Stored records
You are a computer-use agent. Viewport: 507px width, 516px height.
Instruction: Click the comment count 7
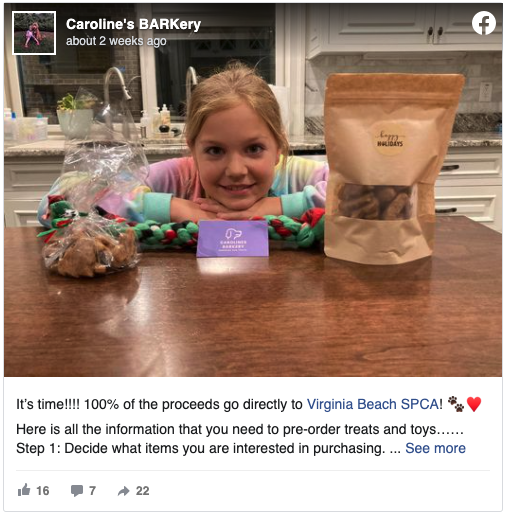92,491
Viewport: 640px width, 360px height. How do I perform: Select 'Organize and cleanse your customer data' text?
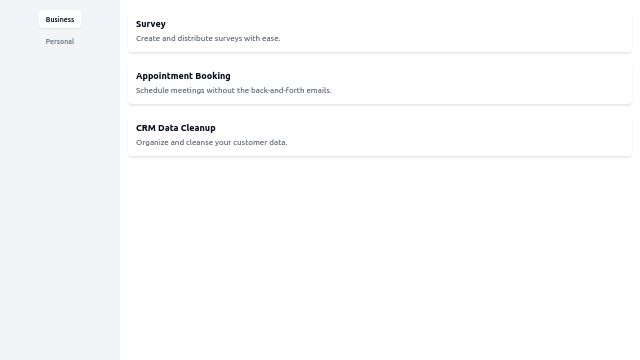tap(211, 142)
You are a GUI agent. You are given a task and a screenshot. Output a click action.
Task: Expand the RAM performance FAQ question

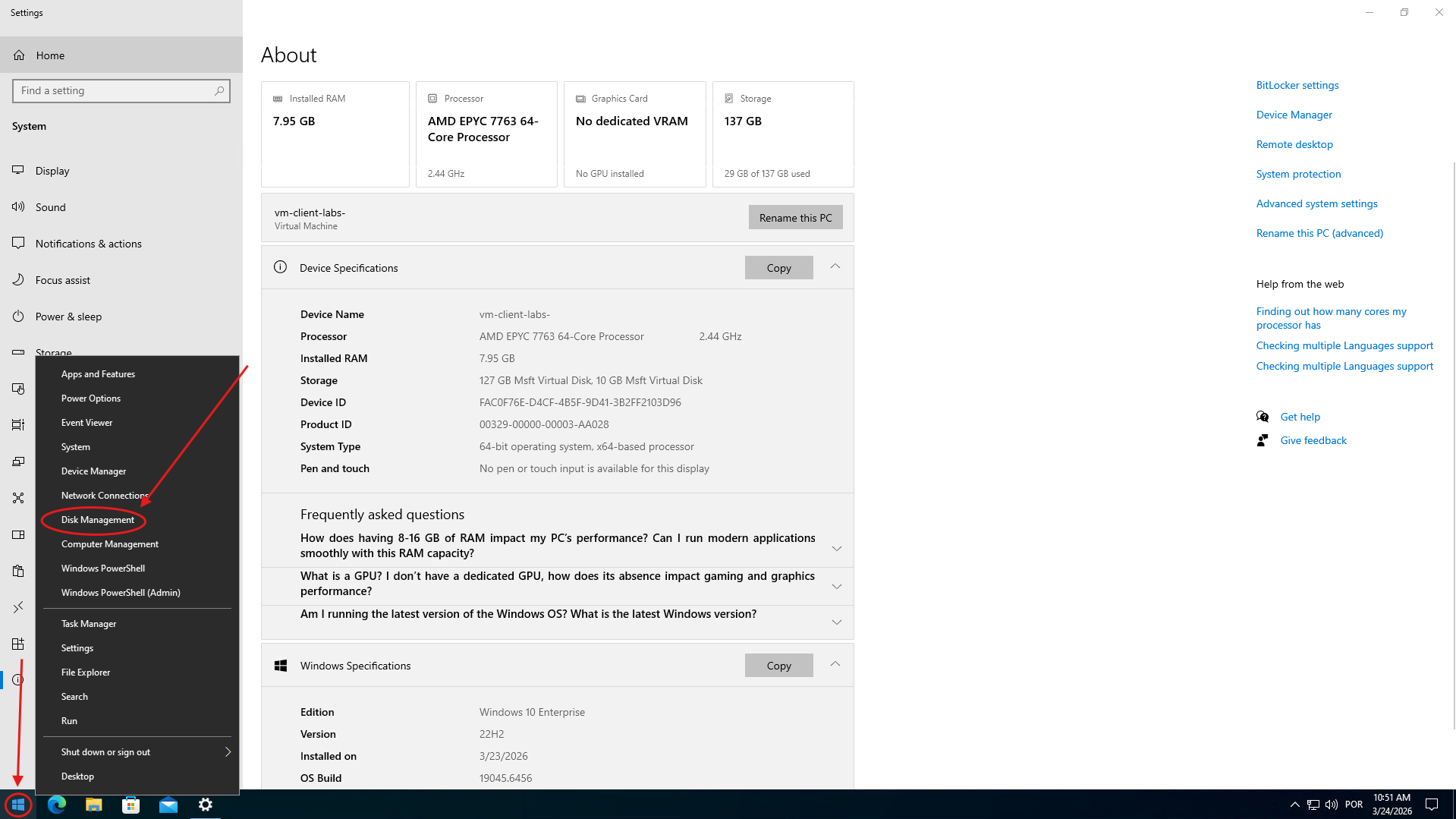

## EXERCISE AIM
Wherever a line of the entries holds the string "agent", copy that line.

## SOLUTION TO THIS EXERCISE
You are a computer-use agent. Viewport: 507px width, 516px height.
You are a GUI agent. You are given a task and a screenshot. Output a click action.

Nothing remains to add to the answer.